2. Auth: a token-introspection step that returns the calling user, their groups and the scopes they hold.
3. Tool registry: a typed list of tools annotated with required scopes, rate limits and a cost class.
4. Execution: each tool runs in a sandboxed worker — for code execution this means an ephemeral container; for data tools it means a query runner with row-level filters bound to the caller's identity.
5. Observability: every call emits a structured event (caller, tool, arguments hash, latency, outcome, cost) to your log pipeline.

Authentication that survives an audit

We standardise on OAuth 2.1 with the Authorization Code + PKCE flow for human-driven clients (Cursor, Claude Desktop) and on short-lived signed JWTs for agent-to-agent service accounts. Two rules we now treat as non-negotiable: tokens never live longer than fifteen minutes, and every token has explicit scopes that map one-to-one with tool names. A token that can read invoices cannot also send refunds.

Sandboxing tool execution

Even read-only tools should be treated as untrusted. SQL tools run as a least-privilege role with row-level security. File-system tools are confined to a per-session writable mount. Network tools have an egress allow-list. Code-execution tools run in a fresh Firecracker microVM that is destroyed after each call. The cost of provisioning is tiny compared to the cost of explaining to your customer why their data leaked into a model context window.

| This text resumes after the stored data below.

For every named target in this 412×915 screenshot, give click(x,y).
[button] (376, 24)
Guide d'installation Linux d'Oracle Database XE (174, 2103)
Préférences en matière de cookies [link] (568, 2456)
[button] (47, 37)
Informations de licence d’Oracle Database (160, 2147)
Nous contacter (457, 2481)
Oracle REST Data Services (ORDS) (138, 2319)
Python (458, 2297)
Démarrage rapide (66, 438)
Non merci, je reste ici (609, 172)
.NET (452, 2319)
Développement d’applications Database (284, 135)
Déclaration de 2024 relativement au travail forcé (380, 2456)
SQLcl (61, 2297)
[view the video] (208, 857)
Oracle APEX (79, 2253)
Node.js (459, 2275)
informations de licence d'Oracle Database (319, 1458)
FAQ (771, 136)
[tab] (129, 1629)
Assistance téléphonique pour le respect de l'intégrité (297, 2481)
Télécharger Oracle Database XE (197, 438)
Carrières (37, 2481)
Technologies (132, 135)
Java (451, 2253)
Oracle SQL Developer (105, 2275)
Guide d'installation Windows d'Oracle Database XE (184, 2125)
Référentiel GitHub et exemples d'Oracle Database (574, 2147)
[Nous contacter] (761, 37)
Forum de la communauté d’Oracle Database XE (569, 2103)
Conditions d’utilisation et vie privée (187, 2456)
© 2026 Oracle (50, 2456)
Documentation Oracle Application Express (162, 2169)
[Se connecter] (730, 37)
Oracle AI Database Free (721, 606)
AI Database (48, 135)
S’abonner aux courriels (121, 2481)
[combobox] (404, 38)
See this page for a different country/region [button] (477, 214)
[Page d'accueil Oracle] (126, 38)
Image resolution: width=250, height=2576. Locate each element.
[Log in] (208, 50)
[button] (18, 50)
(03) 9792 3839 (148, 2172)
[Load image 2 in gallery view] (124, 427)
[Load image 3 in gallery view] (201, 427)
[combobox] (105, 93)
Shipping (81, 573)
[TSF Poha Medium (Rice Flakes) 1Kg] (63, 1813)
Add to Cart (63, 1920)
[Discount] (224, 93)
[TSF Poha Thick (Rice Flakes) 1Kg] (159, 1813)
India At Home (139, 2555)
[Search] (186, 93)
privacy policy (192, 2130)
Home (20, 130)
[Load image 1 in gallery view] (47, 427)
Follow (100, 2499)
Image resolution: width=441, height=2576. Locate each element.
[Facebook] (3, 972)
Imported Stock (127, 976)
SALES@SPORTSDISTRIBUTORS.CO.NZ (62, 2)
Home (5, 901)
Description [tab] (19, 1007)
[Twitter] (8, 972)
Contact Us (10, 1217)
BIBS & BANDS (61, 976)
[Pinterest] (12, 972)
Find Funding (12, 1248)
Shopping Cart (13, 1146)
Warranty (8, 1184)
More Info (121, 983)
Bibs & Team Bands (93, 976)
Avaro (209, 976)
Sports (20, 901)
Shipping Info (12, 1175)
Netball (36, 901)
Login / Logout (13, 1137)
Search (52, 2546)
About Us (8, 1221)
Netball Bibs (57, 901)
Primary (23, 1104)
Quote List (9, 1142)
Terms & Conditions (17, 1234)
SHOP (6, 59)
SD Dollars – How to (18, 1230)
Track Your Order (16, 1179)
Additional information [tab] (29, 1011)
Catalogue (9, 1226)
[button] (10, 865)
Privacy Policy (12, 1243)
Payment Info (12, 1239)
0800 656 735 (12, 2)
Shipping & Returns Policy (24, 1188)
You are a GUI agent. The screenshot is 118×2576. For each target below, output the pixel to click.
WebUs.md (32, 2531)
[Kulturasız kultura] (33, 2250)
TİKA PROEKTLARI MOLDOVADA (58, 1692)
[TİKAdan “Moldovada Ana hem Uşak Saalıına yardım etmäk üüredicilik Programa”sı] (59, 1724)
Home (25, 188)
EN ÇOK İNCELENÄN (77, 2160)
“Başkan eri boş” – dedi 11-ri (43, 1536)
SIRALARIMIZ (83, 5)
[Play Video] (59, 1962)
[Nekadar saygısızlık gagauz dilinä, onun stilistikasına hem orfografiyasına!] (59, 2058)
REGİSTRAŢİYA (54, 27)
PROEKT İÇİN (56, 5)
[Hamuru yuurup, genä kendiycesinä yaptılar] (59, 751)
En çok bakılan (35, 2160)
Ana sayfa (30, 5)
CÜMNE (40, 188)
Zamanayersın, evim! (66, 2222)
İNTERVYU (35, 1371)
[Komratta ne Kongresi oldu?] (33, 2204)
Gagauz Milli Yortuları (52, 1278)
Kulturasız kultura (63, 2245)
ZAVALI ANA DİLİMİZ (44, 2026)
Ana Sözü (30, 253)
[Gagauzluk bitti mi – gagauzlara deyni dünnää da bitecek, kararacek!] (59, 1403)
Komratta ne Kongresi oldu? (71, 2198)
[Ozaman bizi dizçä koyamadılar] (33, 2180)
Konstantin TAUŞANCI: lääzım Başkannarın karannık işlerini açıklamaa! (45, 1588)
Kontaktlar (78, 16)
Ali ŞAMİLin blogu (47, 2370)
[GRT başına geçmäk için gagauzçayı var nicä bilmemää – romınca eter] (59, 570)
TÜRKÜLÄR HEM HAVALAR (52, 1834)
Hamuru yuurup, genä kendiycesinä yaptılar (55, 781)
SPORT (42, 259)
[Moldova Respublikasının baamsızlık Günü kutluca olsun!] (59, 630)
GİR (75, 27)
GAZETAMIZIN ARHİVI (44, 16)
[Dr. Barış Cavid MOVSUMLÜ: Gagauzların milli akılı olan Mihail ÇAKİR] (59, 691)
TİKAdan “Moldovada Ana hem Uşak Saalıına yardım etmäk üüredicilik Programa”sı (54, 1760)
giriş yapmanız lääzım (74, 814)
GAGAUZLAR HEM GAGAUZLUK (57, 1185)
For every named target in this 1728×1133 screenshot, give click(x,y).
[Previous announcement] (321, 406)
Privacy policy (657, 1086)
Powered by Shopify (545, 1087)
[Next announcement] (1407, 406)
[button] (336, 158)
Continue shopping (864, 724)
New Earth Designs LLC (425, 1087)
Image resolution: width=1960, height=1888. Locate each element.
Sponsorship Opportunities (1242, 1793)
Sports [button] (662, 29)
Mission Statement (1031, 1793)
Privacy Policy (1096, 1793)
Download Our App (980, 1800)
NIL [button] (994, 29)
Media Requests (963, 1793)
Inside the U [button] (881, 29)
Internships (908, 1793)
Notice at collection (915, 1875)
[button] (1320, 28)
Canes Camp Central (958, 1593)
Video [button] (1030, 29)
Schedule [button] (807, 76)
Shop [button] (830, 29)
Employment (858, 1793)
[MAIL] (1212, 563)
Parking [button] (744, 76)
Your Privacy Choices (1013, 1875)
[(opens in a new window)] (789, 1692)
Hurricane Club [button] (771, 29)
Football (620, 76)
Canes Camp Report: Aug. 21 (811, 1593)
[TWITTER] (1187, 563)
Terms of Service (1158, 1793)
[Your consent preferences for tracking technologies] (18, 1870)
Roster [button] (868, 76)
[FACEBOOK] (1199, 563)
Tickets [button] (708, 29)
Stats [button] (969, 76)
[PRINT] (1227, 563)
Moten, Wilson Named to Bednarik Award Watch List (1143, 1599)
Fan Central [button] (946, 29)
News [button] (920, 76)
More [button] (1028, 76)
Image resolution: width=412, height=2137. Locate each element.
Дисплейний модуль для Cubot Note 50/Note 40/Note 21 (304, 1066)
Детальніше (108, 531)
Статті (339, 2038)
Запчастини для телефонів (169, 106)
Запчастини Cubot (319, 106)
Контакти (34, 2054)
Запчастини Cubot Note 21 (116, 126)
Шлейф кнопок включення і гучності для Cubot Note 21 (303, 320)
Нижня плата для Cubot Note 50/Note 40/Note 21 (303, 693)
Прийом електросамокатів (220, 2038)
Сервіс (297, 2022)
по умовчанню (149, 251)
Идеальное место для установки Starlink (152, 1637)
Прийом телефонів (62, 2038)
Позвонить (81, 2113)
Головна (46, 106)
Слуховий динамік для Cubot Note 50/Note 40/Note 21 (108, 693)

Cost and latency: caching where it counts

Agents rerun tools far more than humans do. The first deploy of a customer-support MCP server in our portfolio called the same order-lookup endpoint forty-eight times in a single ten-minute conversation. We now cache by argument-hash with TTLs tuned per tool and we expose a cache-bypass flag for cases where freshness matters. Cache hit rates of 60 to 80 percent are realistic for read-heavy workloads.

Observability is the feature

When something goes wrong with an agent — and it will — you want to be able to answer four questions: what prompt produced this call, what arguments did the agent pass, what did the tool return, and how much did it cost. We emit one structured log line per call into a Loki/Grafana stack and replay sessions in a small internal dashboard. This is what turns an MCP server from a black box into something operations will actually trust.

Common mistakes we have stopped making

• Letting agents execute SQL strings directly. Always wrap with a parameterised, scope-checked query builder.
• Returning raw database rows. Project to a stable JSON contract; the agent should not see your column rename.
• Skipping rate limits per tool. One hung agent loop will burn through your quota in minutes.
• Trusting the model to redact secrets. Filter at the server, not in the prompt.
• Forgetting to version the tool schema. Treat it like a public API — clients break when you break.

How we deploy

Our default stack is TypeScript on Node 20, the official @modelcontextprotocol/sdk, Fastify behind an OAuth 2.1 proxy, observability through OpenTelemetry, and Postgres for the audit log. For Python-heavy data shops we run the official mcp Python SDK on uvicorn with the same auth and observability tier. Both ship as a single container, deploy to Kubernetes or Cloud Run, and expose health and metrics endpoints out of the box.

Where MCP is going

Through 2026 the protocol is converging on a few practical extensions: streaming tool responses, structured progress reporting, capability negotiation for cost-aware agents, and a stable identity propagation story so that downstream systems can attribute actions to the human behind the agent. The teams who get the foundations right today — auth, scopes, sandboxing, observability — get those upgrades almost for free.